Re: Slot's restart_lsn may point to removed WAL segment after hard restart unexpectedly - Mailing list pgsql-hackers

From Alexander Korotkov
Subject Re: Slot's restart_lsn may point to removed WAL segment after hard restart unexpectedly
Date
Msg-id CAPpHfdsk9_mrZaR_twwe6ntFUYCwu9SM1t4n6SmWNTZDZGefoQ@mail.gmail.com
Whole thread Raw
In response to Slot's restart_lsn may point to removed WAL segment after hard restart unexpectedly  ("Vitaly Davydov" <v.davydov@postgrespro.ru>)
List pgsql-hackers
Hi, Amit!

Thank you for your attention to this patchset!

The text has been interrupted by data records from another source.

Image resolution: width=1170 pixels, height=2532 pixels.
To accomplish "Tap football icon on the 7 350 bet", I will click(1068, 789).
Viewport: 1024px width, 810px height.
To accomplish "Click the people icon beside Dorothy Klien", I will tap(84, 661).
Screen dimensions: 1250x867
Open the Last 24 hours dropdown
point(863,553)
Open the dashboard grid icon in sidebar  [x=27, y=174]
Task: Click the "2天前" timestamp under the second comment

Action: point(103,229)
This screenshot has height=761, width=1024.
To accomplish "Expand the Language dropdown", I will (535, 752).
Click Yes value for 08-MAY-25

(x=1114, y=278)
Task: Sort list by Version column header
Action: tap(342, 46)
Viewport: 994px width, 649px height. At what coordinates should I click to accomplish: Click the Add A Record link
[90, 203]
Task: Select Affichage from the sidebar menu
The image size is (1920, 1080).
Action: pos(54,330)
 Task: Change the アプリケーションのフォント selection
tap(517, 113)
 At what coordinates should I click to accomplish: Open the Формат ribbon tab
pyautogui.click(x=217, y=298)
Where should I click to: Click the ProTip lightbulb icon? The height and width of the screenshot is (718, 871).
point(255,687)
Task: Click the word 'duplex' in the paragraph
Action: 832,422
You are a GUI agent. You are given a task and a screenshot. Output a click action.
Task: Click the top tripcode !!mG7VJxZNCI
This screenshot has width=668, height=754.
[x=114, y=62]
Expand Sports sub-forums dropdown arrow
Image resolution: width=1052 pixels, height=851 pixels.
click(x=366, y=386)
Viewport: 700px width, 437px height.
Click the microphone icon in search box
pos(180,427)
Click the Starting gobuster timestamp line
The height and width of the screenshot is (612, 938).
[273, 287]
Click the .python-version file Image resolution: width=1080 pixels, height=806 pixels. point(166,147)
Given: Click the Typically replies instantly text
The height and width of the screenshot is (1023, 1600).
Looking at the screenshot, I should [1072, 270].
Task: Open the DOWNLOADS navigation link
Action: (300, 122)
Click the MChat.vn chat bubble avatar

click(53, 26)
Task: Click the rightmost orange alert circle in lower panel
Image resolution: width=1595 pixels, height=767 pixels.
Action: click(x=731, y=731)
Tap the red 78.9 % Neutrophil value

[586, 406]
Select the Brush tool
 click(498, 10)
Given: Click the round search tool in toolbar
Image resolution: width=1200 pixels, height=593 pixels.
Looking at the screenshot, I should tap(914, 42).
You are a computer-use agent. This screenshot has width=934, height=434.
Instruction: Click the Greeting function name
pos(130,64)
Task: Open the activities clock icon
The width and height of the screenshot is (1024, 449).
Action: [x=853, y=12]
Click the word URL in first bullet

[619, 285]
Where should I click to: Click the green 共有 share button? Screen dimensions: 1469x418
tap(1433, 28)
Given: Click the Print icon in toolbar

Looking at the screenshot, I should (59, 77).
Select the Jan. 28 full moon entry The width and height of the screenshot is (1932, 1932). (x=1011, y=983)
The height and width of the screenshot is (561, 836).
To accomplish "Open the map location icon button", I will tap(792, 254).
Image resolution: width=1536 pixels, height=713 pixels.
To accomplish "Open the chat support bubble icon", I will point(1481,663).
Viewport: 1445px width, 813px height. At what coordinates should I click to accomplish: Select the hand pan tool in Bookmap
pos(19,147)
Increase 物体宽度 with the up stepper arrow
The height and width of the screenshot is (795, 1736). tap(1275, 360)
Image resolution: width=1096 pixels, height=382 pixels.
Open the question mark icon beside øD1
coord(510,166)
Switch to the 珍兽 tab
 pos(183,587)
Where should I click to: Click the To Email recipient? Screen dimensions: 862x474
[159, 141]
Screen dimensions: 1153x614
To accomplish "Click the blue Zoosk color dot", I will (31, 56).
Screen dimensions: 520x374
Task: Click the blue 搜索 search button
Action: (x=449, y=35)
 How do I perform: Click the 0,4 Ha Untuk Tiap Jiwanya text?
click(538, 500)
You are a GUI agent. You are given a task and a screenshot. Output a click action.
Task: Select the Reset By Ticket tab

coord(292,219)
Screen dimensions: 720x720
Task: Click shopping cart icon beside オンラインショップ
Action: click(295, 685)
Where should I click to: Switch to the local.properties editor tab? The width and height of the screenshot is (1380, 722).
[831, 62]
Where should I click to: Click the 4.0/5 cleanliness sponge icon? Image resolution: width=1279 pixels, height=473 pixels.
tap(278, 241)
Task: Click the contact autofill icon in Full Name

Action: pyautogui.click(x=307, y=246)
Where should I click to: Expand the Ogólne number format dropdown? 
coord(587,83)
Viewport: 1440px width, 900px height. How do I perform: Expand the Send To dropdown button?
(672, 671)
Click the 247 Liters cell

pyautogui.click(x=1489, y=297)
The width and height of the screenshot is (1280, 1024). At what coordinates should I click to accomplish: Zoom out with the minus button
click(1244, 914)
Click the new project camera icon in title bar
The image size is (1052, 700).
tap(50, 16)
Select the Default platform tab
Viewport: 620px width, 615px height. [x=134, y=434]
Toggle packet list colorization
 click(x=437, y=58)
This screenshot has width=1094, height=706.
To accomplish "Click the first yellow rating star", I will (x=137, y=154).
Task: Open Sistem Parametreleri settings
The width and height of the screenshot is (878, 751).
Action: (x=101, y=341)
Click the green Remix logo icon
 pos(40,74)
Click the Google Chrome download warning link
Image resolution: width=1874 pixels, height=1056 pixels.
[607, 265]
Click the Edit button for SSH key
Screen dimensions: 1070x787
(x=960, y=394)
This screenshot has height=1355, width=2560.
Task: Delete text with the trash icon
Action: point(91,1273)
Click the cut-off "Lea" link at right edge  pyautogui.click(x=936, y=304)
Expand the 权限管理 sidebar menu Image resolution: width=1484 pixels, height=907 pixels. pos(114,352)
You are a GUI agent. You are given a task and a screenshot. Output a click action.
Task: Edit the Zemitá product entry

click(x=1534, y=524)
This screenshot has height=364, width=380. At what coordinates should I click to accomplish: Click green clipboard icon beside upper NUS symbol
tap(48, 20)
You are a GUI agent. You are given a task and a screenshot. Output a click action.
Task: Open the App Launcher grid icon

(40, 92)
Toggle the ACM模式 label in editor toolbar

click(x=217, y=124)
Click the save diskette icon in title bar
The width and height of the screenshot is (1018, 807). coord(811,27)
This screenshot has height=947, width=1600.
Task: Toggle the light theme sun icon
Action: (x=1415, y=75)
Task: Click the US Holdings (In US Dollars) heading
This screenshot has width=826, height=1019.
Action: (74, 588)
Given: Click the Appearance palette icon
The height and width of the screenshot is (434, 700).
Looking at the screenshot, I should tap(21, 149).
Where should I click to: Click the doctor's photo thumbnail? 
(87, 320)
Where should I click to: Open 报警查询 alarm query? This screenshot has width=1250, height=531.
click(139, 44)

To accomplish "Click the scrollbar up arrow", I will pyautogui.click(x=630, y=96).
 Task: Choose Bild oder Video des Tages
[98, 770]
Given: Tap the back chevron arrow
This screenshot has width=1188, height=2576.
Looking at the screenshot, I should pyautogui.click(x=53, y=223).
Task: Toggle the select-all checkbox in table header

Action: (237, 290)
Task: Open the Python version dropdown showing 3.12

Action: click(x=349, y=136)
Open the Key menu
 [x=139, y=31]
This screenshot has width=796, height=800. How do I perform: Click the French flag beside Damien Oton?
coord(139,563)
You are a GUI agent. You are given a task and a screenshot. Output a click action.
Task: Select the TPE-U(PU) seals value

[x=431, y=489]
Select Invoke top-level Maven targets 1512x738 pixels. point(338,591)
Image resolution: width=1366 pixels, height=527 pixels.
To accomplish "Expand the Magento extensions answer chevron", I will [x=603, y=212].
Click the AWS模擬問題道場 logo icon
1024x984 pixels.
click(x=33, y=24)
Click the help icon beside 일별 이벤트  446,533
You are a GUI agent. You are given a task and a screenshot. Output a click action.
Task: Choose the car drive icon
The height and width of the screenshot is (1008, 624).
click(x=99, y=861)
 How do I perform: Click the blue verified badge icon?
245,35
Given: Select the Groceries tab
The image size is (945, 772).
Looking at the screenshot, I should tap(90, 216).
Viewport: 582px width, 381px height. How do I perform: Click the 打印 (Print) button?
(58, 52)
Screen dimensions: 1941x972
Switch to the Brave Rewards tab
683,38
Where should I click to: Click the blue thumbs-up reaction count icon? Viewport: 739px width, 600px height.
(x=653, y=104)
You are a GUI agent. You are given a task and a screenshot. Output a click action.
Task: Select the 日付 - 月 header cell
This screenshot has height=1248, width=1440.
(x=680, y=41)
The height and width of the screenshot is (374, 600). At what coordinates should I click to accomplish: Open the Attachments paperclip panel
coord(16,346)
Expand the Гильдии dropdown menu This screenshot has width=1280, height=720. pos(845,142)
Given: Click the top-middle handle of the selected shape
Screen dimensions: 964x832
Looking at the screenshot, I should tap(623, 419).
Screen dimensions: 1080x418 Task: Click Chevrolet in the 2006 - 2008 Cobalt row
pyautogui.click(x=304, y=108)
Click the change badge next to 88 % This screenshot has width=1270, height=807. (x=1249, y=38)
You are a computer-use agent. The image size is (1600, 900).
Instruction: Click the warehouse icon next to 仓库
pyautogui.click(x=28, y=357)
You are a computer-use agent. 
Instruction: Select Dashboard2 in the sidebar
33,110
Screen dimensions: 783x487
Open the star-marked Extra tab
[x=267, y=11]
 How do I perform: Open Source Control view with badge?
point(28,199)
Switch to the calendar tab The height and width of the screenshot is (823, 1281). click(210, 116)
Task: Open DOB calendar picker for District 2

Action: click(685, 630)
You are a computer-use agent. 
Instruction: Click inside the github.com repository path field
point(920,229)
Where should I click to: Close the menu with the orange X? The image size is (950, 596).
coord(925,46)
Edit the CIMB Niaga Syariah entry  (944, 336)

On Sat, May 24, 2025 at 2:15 PM Amit Kapila <amit.kapila16@gmail.com> wrote:
> On Sat, May 24, 2025 at 4:08 PM Alexander Korotkov <aekorotkov@gmail.com> wrote:
> >
> > I spend more time on this.  The next revision is attached.  It
> > contains revised comments and other cosmetic changes.  I'm going to
> > backpatch 0001 to all supported branches,
> >
>
> Is my understanding correct that we need 0001 because
> PhysicalConfirmReceivedLocation() doesn't save the slot to disk after
> changing the slot's restart_lsn?

Yes.  Also, even if it would save slot to the disk, there is still
race condition that concurrent checkpoint could use updated value from
the shared memory to clean old WAL segments, and then crash happens
before we managed to write the slot to the disk.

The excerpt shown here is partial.